### TASK
Each line of the records below that holds "with" should be copied out.

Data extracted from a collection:
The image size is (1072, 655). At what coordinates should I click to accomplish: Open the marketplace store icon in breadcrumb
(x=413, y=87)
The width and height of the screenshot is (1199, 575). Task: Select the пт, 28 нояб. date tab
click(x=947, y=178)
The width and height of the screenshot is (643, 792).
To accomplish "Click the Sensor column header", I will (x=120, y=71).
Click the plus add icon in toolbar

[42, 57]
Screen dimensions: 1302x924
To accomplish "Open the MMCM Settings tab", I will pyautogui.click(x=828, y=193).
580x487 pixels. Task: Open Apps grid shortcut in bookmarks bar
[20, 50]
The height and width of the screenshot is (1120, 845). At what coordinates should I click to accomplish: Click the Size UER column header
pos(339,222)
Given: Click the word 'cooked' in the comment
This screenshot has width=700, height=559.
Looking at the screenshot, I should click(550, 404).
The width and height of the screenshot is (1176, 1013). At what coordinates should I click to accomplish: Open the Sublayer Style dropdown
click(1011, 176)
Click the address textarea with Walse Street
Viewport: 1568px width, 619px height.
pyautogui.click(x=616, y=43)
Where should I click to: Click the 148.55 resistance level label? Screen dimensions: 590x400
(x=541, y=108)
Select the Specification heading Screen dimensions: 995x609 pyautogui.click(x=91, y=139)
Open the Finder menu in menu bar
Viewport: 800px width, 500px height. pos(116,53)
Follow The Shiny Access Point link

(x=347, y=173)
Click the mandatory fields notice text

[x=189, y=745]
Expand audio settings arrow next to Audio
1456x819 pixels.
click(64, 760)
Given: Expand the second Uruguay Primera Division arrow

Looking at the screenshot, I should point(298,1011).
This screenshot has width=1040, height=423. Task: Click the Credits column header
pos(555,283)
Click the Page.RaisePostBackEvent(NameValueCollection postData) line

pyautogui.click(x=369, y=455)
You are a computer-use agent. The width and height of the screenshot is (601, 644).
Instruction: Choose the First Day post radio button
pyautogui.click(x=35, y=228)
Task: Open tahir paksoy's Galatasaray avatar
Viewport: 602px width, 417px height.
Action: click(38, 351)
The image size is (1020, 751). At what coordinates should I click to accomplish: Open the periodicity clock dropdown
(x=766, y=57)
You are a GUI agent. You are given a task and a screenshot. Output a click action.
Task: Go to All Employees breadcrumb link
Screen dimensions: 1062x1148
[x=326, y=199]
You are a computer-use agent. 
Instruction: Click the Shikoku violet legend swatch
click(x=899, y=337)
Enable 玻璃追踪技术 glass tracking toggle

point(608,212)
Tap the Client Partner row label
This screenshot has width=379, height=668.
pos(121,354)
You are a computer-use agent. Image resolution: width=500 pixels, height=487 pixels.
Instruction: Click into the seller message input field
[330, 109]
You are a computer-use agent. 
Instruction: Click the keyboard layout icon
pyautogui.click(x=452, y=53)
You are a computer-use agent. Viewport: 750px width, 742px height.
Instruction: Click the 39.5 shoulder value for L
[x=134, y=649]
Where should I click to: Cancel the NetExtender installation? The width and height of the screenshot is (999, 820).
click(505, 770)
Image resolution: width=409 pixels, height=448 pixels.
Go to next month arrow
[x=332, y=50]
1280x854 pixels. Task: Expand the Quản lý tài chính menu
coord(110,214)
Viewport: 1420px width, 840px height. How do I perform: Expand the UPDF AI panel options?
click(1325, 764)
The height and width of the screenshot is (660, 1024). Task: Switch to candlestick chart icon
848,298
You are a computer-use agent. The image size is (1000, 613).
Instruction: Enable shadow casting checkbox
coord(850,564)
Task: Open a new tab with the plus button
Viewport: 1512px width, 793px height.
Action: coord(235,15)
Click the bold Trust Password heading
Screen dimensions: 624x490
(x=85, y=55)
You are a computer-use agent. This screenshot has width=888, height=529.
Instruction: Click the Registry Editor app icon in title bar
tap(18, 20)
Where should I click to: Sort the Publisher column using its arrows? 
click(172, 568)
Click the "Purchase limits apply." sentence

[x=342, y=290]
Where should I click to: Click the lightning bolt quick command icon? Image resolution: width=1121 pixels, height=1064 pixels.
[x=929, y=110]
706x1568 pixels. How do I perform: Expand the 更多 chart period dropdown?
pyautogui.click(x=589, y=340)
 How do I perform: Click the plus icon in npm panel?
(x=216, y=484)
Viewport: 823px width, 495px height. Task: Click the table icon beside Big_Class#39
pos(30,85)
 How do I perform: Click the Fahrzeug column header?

### TASK OUTPUT
Click the address textarea with Walse Street
Task: Open a new tab with the plus button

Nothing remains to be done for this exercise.